Dutch born artist Patricia van Lubeck is making a name for herself, in Maitland, the Hunter, and beyond.
In a corner of a large gallery space sits a slim woman minding her own business. She is an artist, she was born in the Netherlands, she has travelled the world but has somehow found a niche for herself, her partner, her dog, her cats, and the ghost of a 1969 Lincoln Continental, in High Street Maitland. The gallery walls shout with dramatic canvases of extraordinary landscapes. Patricia van Lubeck has a style all her own and it is creeping out the door and onto blank urban walls.
The building I enter has a wide shop front and a chequered history. In 2017 Frank Winnips and Patricia van Lubeck bought what was once a department store in what was once a thriving part of Maitland; but it wasn’t thriving here any more. There was Hadleys bicycle shop nearby, and Maitland Motorcycles. There’s the old Maitland Mercury building across the road, with its architectural air of history, and other buildings from the late 1800s leading up to the Council offices and the Maitland Regional Art Gallery. In a rapidly growing city it could be described as a precinct with promise. Patricia and Frank are doing their best to breathe revitalisation into this space.
Art Studio Amsterdam has a handsomely refurbished street presence thanks to Frank’s engineering background and sheer determination to pursue attention to detail and work to high aesthetic standards. Inside the gallery, walls are painted a dark blue-grey, all the pictures are presented in aluminium frames Frank has designed himself, and the lighting that makes the artworks’ colours sing is his achievement too.
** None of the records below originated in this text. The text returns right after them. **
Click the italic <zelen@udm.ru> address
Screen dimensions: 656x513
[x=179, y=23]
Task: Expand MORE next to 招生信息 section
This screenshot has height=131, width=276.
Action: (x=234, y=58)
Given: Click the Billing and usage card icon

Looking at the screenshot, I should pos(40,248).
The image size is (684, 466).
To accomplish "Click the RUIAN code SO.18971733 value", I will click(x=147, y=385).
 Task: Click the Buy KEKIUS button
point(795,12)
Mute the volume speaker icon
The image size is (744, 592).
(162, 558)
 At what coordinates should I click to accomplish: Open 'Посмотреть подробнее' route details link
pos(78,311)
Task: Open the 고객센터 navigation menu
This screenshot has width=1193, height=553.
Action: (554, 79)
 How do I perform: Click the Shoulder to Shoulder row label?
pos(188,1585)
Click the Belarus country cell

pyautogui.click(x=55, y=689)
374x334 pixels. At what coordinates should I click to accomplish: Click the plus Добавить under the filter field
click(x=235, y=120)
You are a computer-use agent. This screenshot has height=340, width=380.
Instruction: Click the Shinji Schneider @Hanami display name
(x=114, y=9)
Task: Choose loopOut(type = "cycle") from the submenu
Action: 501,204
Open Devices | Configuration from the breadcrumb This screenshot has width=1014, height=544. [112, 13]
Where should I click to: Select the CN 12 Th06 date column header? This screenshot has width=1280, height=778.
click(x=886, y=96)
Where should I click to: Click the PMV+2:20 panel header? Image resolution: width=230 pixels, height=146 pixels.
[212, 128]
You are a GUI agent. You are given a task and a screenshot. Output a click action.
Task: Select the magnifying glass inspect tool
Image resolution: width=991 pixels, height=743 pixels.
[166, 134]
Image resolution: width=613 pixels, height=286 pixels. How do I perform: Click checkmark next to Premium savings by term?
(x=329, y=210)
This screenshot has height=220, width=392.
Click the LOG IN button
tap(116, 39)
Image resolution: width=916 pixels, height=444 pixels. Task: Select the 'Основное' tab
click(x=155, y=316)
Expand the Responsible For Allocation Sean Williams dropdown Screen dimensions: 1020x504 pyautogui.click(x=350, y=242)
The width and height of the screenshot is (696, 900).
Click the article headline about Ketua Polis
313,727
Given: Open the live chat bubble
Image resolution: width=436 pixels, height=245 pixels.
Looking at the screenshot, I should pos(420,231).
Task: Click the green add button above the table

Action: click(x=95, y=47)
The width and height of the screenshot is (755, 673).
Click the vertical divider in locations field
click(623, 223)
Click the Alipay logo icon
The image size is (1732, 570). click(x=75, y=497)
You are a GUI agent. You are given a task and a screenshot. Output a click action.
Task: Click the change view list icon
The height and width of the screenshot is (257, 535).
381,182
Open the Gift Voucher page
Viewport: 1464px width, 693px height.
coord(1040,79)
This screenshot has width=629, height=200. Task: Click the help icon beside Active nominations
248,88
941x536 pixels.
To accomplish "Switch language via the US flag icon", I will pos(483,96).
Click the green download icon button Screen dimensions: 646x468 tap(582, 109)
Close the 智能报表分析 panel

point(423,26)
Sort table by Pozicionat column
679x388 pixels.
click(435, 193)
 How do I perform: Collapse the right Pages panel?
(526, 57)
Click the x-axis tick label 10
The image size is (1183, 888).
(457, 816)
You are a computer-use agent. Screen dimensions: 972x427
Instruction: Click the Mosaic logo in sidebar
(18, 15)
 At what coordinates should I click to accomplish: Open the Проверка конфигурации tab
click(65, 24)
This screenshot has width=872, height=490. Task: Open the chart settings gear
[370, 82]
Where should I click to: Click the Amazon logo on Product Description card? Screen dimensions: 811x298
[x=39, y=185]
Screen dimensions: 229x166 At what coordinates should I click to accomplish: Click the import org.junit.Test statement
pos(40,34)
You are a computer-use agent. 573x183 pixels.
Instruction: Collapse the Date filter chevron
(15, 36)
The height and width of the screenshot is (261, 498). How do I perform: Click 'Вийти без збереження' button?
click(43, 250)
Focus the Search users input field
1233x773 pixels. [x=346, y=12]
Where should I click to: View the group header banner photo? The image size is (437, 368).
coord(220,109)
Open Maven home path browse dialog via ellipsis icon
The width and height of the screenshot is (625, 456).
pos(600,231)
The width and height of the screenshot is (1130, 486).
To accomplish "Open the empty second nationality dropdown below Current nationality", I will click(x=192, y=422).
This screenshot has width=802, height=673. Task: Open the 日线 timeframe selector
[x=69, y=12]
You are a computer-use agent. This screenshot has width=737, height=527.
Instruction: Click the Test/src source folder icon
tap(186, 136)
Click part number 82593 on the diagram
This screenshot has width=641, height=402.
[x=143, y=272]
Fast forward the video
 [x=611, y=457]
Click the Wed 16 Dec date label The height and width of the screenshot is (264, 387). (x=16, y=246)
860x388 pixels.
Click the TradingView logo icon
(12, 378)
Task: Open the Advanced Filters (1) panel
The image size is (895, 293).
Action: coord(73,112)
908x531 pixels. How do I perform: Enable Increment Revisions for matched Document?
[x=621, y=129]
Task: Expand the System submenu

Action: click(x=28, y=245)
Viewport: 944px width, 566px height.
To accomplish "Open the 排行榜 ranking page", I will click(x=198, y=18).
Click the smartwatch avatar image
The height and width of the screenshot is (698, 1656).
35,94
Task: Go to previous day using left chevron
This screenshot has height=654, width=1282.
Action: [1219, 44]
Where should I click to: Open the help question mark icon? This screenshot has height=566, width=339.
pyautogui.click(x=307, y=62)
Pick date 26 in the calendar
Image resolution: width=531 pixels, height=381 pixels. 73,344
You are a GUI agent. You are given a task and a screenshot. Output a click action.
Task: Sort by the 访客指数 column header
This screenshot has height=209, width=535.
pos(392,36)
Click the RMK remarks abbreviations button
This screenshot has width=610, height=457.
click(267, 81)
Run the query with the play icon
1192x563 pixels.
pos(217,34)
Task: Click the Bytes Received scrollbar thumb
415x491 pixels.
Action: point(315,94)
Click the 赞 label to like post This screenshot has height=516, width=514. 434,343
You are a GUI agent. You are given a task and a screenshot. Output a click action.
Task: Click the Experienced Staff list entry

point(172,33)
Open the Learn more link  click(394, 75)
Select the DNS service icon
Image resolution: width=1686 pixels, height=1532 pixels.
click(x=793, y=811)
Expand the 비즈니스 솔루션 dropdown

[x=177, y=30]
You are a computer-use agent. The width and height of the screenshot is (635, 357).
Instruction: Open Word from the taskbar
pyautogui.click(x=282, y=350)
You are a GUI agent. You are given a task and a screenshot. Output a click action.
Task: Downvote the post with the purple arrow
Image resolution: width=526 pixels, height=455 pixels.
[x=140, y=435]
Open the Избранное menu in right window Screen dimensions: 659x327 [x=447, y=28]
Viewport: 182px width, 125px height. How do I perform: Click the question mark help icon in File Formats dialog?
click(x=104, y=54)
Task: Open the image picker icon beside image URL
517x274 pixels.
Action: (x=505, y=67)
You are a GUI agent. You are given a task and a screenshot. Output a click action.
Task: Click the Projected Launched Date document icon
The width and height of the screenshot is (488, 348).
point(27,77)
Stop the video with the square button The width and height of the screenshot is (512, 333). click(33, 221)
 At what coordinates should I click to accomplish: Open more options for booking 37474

Beyond the gallery space I am led into a chamber wide enough and deep enough for a tennis court, or, of course, the main hall of a department store. Here Frank’s most remarkable capability is revealed to me: he is a wizard at finding bargains second-hand. By some serendipitous stroke he found equipment to suit a small theatre at an online auction and was the winning bidder. He then established his occasional cinema with a cohort of couches all rescued from ignominy at miniscule cost and smartened up to prime-seating standard. There’s a stage and the venue is available for special events. Such is the nature of Frank and Patricia: to seize upon opportunity and contribute to the community.
Indeed the community is coming to them on a regular basis. Granted this space for assembly, there are now regular gatherings of artists, writers, musicians. These two people came to town knowing no-one, and find they have unwittingly created a hub for artistic sociability.
But we are only at the ground floor. There is a well-preserved red cedar staircase that leads to the upper level which looks down through a wide light-well to the floor below, guarded by an impressive wrought iron balustrade. All this is naturally lit from a long rectangle of more than forty atrium windows high above. From this upper level there is access to the ‘apartment’ which is home to Patricia and Frank – above the gallery and with windows onto the street. The special treat here is that it has a staircase to a loft area with dormer windows looking out over High Street towards the Hunter River.
All of this is a work in progress, an investment in a long engagement for them both with Maitland society, culture and architecture. At the centre of this is Patricia and her art – and its capacity to find relevance anywhere in the developed world. Her art lives in a world of its own, depicting scenes from a fantasy land where stylised trees might play the role of people living lives of conformity, or express human individualism in diverse ways. Each work is fine in its detail, striking in its imagination, meticulous in its execution. Hanging on a wall they cannot fail to catalyse a discussion.